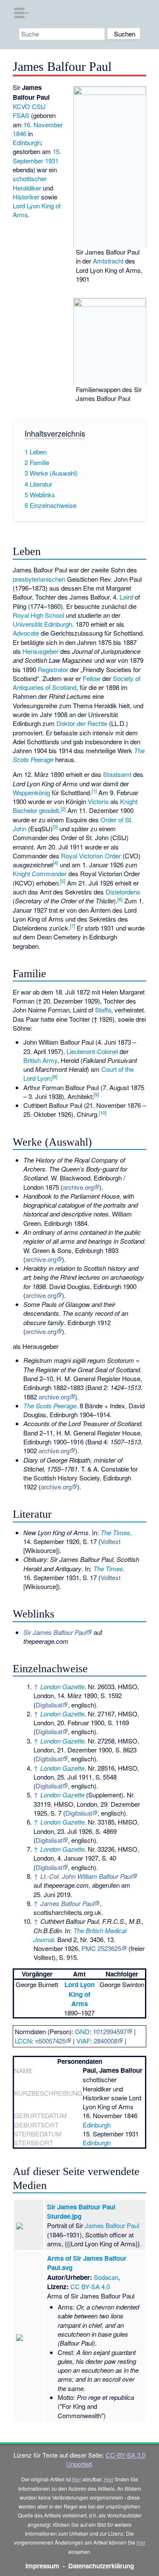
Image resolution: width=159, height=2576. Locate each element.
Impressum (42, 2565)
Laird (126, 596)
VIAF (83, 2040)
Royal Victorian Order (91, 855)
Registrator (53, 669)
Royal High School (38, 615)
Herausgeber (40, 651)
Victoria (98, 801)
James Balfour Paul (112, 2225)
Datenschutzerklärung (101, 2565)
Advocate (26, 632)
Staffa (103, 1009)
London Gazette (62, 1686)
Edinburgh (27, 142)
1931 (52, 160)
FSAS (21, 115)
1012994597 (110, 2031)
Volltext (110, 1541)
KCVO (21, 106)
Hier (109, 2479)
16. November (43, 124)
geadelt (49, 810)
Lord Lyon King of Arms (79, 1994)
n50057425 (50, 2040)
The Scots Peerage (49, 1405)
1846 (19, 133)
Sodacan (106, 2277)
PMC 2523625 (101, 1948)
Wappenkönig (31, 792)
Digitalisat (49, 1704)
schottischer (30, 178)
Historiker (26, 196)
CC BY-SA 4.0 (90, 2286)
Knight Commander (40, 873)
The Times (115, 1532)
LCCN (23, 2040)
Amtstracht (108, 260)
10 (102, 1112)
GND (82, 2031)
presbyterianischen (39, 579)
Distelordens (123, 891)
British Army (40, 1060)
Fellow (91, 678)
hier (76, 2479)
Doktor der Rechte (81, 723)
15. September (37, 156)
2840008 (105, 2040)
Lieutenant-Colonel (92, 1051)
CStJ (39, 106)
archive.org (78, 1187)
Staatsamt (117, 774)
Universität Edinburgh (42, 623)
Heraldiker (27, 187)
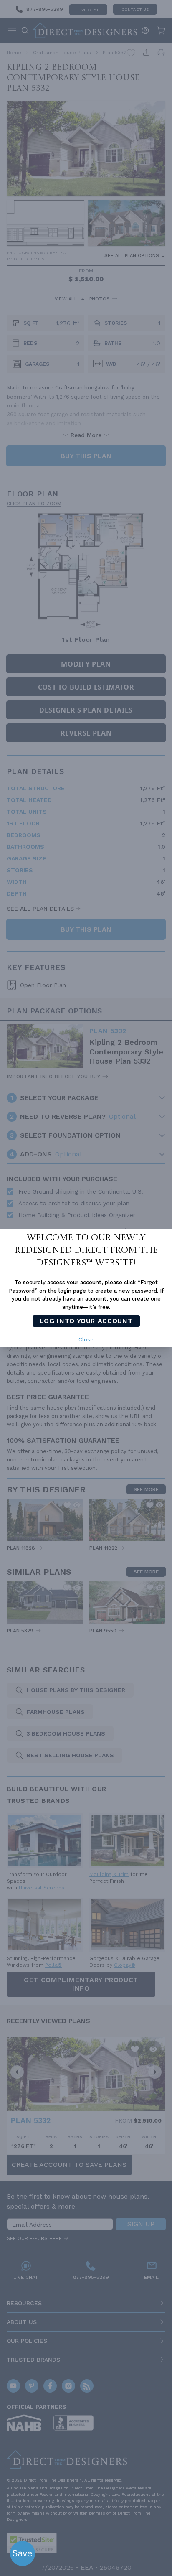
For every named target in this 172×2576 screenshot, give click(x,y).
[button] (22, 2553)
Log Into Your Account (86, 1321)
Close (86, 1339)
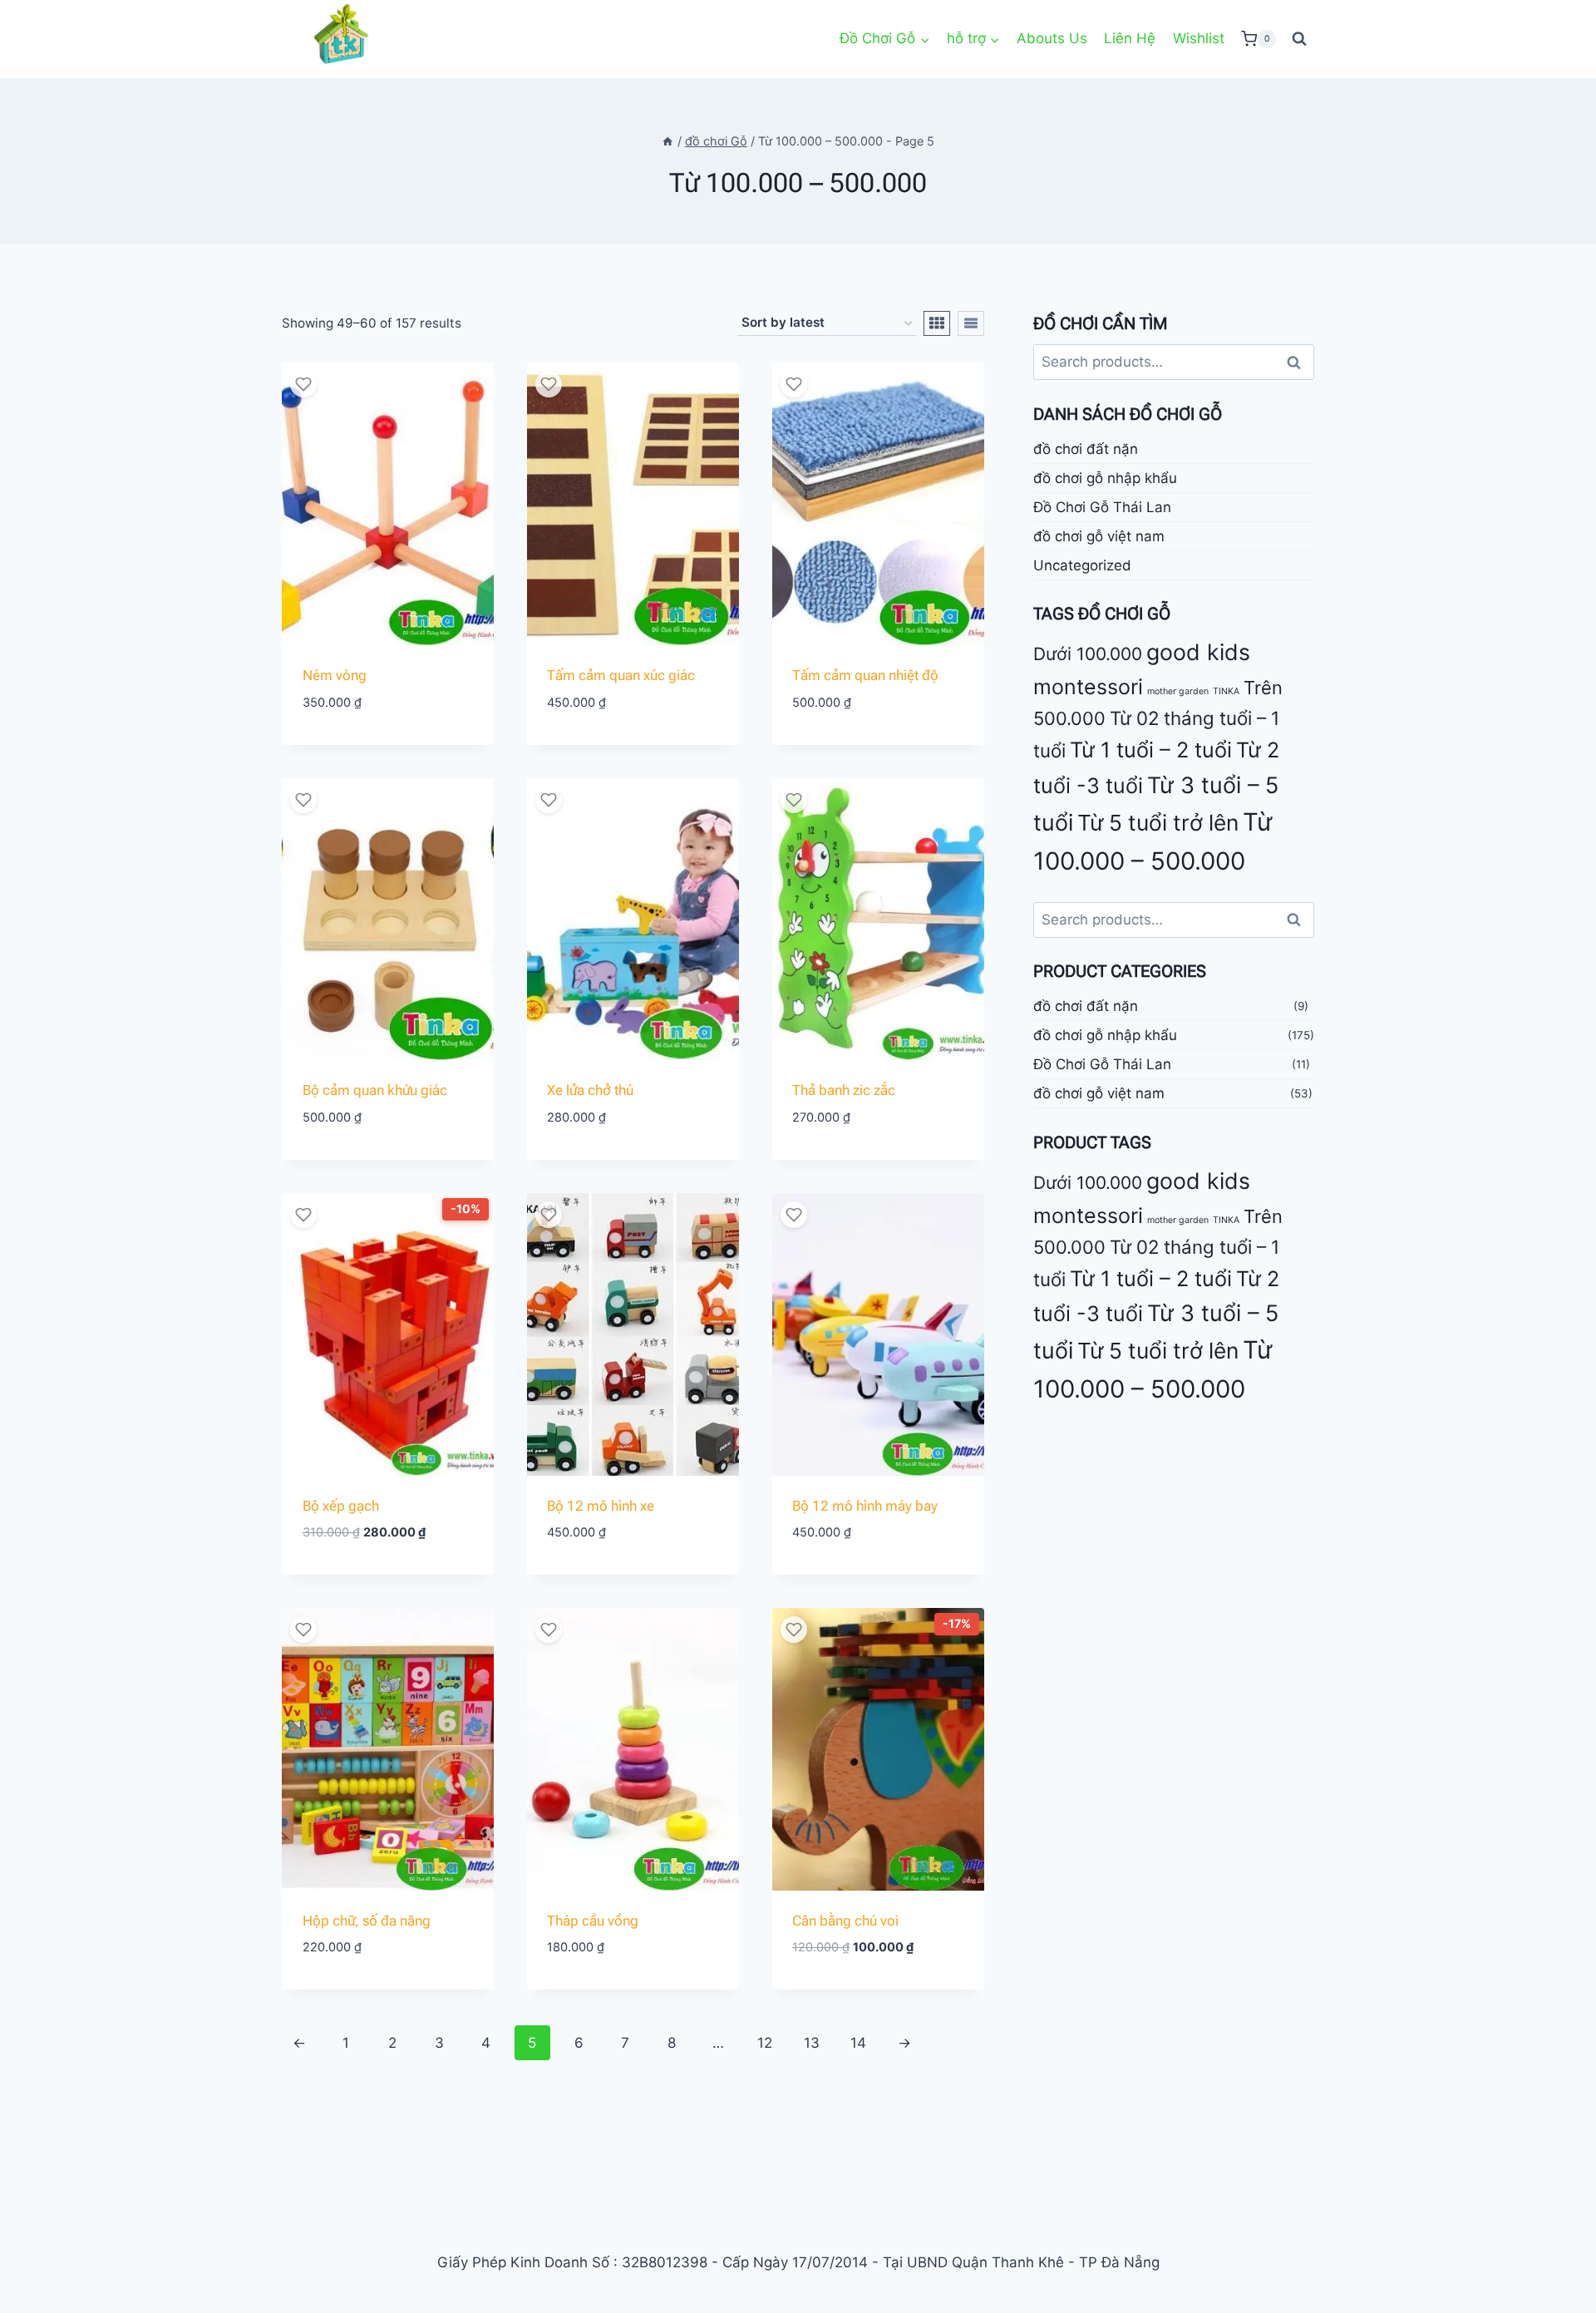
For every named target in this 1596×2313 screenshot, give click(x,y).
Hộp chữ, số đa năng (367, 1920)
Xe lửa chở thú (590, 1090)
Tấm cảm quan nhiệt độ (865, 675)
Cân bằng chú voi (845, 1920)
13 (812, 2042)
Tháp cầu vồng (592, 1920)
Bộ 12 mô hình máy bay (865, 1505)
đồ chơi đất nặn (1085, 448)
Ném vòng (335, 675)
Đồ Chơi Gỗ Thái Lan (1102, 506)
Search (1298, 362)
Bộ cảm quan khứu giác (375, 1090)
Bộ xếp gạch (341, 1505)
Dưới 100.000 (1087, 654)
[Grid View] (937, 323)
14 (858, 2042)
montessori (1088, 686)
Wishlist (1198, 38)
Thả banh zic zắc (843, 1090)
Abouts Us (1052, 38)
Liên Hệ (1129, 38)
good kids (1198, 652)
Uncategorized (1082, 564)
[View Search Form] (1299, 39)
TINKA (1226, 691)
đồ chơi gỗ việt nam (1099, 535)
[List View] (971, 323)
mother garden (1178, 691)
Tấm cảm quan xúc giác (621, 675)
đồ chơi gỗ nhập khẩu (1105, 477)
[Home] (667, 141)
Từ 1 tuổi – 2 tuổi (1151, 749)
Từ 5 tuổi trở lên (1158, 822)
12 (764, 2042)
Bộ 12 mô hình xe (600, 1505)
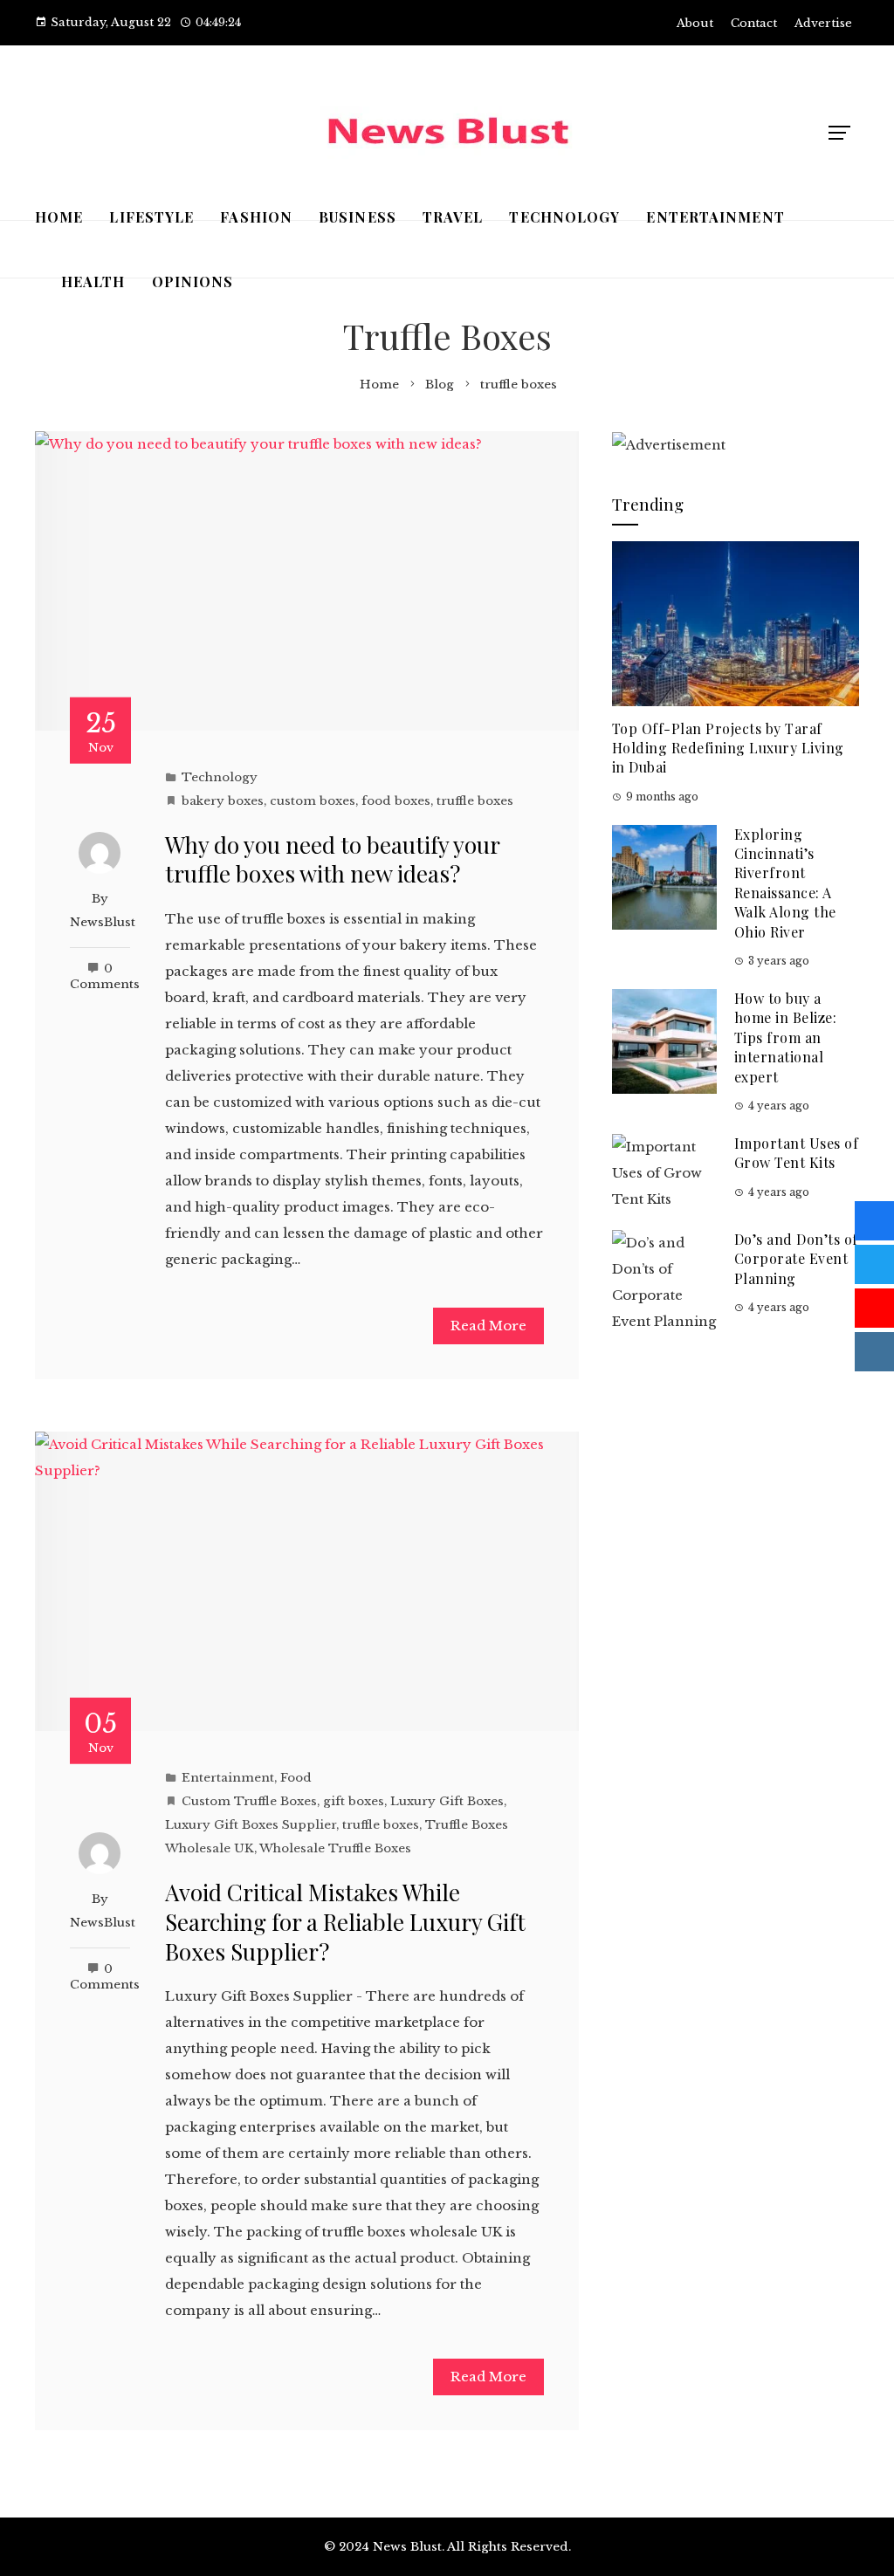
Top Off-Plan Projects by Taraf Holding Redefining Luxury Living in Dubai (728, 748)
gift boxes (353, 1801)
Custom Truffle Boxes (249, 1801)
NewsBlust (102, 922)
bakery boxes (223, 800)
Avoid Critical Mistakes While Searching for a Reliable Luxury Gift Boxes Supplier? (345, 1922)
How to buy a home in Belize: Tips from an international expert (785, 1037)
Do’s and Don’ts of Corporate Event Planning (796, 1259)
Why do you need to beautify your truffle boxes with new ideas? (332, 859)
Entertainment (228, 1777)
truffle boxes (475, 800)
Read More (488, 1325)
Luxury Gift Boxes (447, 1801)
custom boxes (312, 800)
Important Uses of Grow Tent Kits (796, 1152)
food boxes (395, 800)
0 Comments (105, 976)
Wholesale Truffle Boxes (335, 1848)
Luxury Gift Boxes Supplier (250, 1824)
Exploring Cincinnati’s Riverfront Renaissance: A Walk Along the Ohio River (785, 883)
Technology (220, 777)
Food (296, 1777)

PROMPT: The lines holding the word "click" are the answer. Find them in the entries and copy them.

OUTPUT BELOW:
For every named target in this 172×2576 screenshot, give click(x,y).
For every named target in this 1596×2313 screenshot, give click(x,y).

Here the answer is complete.